Both the matched and correlation filter is used for detection in AWGN channel. Matched filter uses a delay followed by sampler while correlation uses a multiplier followed by integrator. Both lead to optimum detection and are alternative way of implementation. Matched filter is frequently used in radars and sonar applications. DL can be used to learn to perform same function for detection under noisy channel to optimize the SNR of signal. Please see Chap 3 of Digital Communication by Sklar Bernard.
I agree with Rajnish Kumar's answer : the optimal detector in AWGN channel corresponds to a bank of correlators producing at their outputs the (log)-likelihood of each possibly transmitted waveform. It is followed by a circuit that selects the correlation channel producing the maximum likelihood at its output.
Each branch of the optimal detector can be realized :
1) either in direct-form by implementatiing a correlator ;
2) or either in an alternative form consisting in a matched filtering operation followed by a symbol rate sampler
These 2 different realizations are mathematically equivalent
Match filter and correlation filter are two different types of filters used in signal processing and image analysis.
Match filtering is a process where a signal or image is multiplied by a matched filter, which is a filter that has been designed to maximize the signal-to-noise ratio for a specific signal of interest. The output of a match filter is a measure of how well the input signal matches the reference signal. Match filtering is commonly used in radar and sonar systems.

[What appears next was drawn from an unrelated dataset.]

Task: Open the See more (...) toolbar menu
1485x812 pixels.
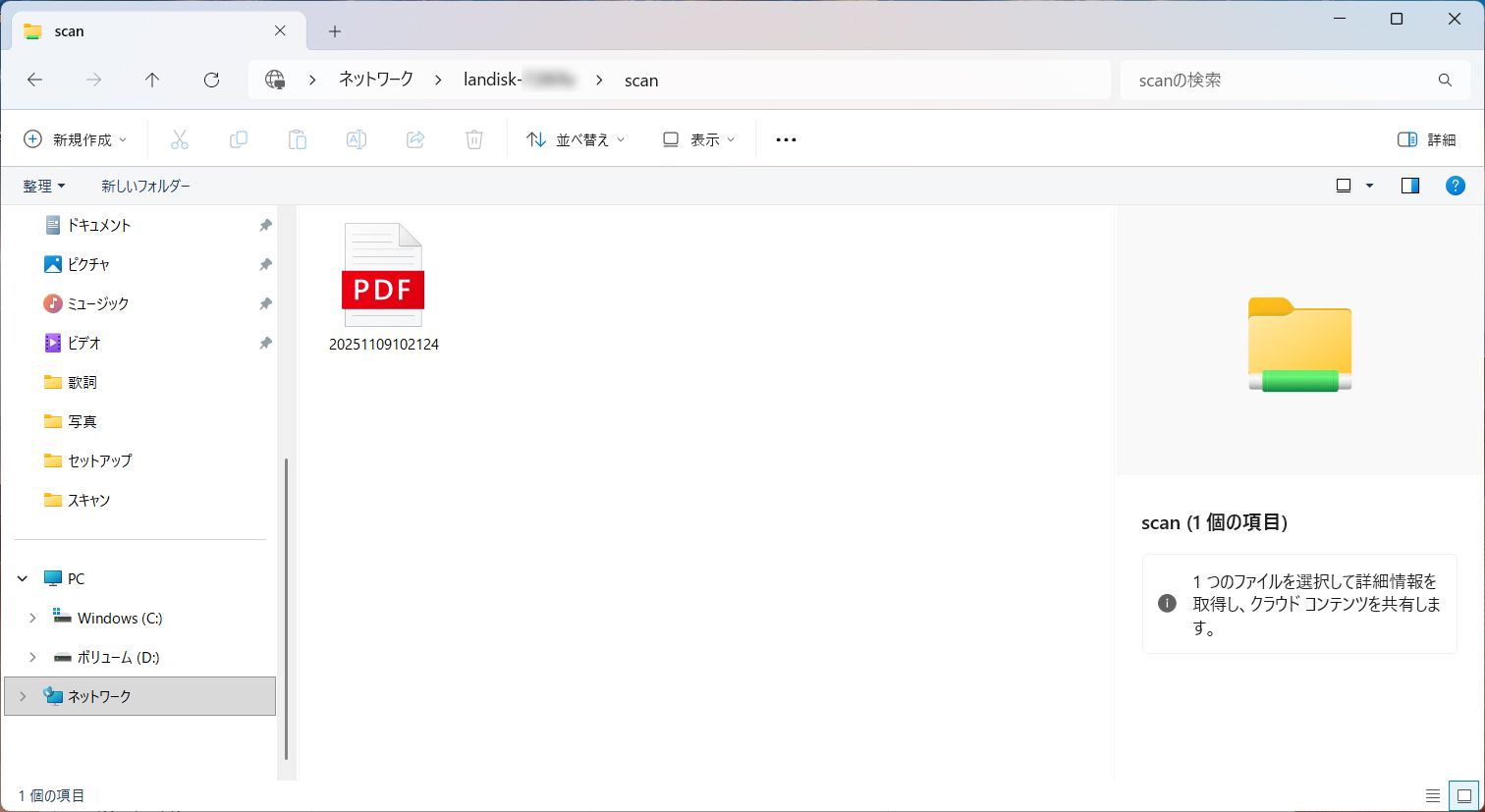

Correlation filtering, on the other hand, is a process where a signal or image is correlated with a template or reference image. The output of a correlation filter is a measure of how well the input signal matches the reference image. Correlation filtering is commonly used in pattern recognition and image processing.
Which filter to use depends on the specific application and the nature of the input signal. In general, match filters are more effective for signals with a high signal-to-noise ratio, while correlation filters are more effective for signals with low signal-to-noise ratios.
Deep neural networks (DNNs) have shown great potential in signal processing and image analysis tasks, including pattern recognition and object detection. DNNs can be used to learn the relationship between input signals and the desired output, allowing for more accurate and robust signal processing. DNNs can be used for both match filtering and correlation filtering, as well as many other applications in signal processing and image analysis.